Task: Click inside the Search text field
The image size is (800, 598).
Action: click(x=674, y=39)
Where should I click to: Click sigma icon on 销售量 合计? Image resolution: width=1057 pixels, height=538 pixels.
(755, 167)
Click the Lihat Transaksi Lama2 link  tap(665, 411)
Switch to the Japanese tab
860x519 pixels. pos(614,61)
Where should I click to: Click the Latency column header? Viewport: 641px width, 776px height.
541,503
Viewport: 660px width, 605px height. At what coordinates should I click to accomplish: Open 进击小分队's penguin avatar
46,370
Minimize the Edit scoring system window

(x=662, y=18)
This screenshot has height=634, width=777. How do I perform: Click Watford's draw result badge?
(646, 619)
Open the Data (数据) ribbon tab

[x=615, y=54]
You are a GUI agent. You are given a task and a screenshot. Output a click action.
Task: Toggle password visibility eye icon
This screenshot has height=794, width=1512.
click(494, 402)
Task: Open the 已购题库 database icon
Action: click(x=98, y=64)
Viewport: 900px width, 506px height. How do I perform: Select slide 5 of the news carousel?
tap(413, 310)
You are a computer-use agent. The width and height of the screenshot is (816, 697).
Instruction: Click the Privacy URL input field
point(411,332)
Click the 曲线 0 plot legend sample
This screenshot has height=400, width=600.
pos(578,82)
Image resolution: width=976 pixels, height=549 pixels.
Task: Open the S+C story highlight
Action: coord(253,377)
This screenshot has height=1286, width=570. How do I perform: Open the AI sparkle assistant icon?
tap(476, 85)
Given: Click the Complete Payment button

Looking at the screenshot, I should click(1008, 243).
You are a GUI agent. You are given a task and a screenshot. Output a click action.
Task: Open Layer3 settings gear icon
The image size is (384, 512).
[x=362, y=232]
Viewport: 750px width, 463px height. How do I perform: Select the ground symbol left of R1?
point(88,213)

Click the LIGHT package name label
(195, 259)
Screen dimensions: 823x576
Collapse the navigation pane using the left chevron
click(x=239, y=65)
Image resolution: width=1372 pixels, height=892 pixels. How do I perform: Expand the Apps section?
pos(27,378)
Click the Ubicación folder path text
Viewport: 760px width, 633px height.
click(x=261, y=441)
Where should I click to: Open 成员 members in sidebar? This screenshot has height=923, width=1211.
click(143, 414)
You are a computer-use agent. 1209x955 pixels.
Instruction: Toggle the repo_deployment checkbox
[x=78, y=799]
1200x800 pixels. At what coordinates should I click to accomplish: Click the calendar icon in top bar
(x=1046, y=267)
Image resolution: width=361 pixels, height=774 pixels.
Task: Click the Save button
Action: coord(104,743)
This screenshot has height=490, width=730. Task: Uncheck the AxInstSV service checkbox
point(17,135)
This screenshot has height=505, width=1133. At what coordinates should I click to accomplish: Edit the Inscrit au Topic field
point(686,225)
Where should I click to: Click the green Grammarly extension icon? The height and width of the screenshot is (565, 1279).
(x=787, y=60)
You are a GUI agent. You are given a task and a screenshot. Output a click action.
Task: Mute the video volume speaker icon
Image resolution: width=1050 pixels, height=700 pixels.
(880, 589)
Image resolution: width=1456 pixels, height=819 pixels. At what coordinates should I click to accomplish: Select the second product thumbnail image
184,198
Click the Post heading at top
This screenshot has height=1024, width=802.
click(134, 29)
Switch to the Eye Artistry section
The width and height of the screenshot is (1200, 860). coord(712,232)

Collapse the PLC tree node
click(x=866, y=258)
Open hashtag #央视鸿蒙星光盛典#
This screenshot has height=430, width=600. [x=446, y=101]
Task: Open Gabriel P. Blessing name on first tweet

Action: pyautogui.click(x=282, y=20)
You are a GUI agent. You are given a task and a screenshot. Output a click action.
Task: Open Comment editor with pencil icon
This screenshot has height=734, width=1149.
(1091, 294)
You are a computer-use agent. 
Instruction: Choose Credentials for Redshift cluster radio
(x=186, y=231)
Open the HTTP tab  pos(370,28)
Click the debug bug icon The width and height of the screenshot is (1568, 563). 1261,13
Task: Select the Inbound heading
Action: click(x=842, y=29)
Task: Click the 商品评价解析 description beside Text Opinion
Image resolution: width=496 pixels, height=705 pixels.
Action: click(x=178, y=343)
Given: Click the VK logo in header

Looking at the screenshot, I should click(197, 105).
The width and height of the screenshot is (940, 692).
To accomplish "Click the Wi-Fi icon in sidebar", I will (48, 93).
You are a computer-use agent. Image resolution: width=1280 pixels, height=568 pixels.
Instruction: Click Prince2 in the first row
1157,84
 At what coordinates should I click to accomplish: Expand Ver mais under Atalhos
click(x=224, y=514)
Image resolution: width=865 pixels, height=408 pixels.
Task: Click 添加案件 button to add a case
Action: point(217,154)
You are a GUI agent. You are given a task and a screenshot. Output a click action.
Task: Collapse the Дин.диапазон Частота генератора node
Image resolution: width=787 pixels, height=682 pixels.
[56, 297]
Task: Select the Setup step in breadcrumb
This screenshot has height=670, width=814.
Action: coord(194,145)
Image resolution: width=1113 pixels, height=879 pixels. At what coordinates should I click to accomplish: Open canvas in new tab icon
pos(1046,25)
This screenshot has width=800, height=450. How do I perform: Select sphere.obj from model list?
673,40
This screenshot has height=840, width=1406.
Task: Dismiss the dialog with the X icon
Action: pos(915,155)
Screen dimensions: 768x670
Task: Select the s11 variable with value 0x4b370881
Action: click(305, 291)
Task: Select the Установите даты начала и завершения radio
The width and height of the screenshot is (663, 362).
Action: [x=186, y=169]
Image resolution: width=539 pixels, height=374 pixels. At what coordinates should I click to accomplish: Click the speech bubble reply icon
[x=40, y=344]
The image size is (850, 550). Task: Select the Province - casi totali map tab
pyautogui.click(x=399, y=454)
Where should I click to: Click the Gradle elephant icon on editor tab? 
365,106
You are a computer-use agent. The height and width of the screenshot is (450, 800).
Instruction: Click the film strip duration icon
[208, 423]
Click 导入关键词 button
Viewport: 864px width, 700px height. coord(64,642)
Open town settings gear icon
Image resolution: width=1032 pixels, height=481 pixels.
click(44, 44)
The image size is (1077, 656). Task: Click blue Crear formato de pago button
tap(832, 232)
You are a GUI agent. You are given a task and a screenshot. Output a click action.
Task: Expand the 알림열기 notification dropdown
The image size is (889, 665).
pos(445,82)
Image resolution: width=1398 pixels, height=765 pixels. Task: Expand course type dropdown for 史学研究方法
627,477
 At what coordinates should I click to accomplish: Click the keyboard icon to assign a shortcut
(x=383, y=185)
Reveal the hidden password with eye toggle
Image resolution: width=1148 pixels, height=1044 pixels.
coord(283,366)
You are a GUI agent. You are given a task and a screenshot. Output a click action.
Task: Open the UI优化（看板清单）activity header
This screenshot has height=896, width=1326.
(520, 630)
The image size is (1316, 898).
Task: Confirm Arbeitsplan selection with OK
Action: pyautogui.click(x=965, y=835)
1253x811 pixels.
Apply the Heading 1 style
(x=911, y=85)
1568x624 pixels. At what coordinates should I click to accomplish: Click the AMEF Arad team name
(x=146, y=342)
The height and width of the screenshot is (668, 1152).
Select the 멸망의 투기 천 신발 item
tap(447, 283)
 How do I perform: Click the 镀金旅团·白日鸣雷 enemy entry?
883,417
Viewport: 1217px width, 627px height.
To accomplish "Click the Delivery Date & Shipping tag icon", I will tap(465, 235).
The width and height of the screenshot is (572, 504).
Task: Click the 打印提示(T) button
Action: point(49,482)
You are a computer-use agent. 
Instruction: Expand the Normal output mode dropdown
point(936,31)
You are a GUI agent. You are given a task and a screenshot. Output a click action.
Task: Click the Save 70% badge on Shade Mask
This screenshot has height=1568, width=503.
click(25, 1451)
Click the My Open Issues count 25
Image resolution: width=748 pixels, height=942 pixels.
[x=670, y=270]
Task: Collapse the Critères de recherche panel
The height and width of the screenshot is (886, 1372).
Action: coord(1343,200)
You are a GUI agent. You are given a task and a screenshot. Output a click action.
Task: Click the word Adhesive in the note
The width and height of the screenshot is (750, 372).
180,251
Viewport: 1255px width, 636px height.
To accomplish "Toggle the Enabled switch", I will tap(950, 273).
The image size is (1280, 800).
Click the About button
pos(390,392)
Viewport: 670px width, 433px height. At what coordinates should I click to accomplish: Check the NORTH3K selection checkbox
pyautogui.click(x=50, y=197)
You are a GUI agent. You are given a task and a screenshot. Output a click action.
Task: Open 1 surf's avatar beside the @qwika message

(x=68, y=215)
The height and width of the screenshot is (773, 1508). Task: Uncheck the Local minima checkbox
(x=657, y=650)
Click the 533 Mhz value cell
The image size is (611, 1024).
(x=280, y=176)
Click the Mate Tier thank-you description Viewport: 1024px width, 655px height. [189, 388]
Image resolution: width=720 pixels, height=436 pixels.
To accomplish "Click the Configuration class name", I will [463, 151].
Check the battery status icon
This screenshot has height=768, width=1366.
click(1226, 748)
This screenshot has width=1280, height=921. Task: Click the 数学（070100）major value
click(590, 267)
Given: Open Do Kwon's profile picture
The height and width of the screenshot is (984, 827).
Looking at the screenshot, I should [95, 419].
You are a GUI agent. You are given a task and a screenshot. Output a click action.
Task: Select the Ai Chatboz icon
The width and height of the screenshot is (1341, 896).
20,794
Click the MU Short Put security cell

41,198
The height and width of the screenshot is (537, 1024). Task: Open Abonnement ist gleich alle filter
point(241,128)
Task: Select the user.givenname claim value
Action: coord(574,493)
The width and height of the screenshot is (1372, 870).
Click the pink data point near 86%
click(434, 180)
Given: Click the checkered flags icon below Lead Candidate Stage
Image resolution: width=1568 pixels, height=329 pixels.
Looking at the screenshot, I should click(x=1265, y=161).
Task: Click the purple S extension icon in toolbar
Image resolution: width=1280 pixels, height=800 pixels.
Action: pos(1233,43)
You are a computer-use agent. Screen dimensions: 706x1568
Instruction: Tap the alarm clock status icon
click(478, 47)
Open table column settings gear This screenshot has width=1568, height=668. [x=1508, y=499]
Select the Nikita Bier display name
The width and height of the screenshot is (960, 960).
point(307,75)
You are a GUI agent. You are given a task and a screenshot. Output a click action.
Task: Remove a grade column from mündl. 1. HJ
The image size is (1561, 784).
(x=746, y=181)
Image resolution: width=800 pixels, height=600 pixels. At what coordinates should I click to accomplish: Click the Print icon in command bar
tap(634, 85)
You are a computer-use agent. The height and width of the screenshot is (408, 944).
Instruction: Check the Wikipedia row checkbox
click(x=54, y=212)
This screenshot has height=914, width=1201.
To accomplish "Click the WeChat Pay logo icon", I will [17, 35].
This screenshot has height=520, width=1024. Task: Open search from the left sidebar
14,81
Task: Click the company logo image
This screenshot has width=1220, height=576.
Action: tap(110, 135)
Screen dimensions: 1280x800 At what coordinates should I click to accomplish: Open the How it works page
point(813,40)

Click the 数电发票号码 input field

###

EXERCISE REQUIREMENTS
Your reply should be the number of lines in the listing above that contain "computer", with nothing added.

RESULT OF THIS EXERCISE
8